**Aim of the exercise:** Starting at the line that holds "Open the Contatos menu item", transcribe every line to the end of the data exactly; include no other lines.

**Entries shown:**
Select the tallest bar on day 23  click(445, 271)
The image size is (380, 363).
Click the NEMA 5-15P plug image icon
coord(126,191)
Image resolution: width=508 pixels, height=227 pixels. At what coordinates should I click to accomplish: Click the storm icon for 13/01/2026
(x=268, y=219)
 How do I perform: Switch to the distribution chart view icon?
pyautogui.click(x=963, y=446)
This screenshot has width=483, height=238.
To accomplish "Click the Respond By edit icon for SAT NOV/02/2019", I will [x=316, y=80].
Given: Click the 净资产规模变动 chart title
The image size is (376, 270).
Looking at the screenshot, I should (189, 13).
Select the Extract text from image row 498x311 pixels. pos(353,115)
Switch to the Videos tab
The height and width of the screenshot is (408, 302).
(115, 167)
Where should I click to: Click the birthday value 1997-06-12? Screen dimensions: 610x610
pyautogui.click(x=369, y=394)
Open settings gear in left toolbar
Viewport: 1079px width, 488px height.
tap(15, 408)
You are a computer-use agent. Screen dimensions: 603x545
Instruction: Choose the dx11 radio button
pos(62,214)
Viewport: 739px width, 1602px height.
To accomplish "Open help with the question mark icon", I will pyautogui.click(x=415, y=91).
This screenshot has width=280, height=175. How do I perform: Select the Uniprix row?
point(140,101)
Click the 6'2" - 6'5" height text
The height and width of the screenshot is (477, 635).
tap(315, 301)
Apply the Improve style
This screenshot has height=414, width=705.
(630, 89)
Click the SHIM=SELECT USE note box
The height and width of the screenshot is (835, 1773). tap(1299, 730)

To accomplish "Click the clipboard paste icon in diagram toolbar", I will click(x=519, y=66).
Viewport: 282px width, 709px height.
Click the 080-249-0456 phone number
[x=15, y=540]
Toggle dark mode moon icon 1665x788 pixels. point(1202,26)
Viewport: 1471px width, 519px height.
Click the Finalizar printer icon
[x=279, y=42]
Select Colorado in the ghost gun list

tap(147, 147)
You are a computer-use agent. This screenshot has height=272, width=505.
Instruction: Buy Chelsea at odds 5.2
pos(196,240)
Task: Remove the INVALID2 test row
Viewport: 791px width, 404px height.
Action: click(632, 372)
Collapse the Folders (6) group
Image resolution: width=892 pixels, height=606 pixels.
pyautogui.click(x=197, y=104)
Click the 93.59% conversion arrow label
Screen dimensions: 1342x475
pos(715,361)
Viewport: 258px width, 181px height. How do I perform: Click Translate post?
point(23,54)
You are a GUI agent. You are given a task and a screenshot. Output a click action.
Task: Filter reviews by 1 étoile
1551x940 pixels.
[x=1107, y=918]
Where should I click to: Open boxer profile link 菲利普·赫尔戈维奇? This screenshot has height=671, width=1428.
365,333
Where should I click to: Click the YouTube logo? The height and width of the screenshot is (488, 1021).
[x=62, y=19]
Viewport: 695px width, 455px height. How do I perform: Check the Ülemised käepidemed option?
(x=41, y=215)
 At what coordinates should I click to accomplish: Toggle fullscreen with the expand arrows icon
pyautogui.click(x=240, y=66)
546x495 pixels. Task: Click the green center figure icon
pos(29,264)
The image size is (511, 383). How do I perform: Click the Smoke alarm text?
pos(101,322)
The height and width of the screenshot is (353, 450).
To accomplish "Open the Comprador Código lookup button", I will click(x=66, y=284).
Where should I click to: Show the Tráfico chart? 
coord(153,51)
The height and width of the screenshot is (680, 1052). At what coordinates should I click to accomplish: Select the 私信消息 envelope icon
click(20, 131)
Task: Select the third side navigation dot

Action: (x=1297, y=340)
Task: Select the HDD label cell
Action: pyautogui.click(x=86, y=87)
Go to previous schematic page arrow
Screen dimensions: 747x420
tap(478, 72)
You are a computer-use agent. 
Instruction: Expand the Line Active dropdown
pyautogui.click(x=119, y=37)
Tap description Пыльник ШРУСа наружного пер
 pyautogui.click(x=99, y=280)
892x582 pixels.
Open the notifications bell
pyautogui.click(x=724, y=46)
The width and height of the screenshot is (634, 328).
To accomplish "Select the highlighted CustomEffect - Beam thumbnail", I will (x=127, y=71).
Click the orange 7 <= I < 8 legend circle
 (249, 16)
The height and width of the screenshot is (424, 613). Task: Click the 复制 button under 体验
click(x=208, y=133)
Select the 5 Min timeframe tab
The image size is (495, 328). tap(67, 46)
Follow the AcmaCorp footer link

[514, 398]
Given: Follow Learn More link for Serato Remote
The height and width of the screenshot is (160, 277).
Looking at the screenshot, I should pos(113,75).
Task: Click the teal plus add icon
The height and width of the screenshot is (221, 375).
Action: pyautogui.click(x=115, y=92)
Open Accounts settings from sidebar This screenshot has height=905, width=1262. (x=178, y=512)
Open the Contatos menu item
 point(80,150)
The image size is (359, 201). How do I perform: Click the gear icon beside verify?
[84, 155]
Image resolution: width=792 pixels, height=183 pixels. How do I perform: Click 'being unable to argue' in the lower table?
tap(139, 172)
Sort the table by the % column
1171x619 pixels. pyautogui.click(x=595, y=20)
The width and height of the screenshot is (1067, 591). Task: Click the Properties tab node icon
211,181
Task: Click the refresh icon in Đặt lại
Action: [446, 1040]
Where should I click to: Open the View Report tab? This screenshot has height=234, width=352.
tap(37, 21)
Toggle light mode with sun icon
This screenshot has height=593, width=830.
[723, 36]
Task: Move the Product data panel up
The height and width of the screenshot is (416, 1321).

**Exercise answer:**
Open the Contatos menu item
 point(80,150)
The image size is (359, 201). How do I perform: Click the gear icon beside verify?
[84, 155]
Image resolution: width=792 pixels, height=183 pixels. How do I perform: Click 'being unable to argue' in the lower table?
tap(139, 172)
Sort the table by the % column
1171x619 pixels. pyautogui.click(x=595, y=20)
The width and height of the screenshot is (1067, 591). Task: Click the Properties tab node icon
211,181
Task: Click the refresh icon in Đặt lại
Action: [446, 1040]
Where should I click to: Open the View Report tab? This screenshot has height=234, width=352.
tap(37, 21)
Toggle light mode with sun icon
This screenshot has height=593, width=830.
[723, 36]
Task: Move the Product data panel up
The height and width of the screenshot is (416, 1321).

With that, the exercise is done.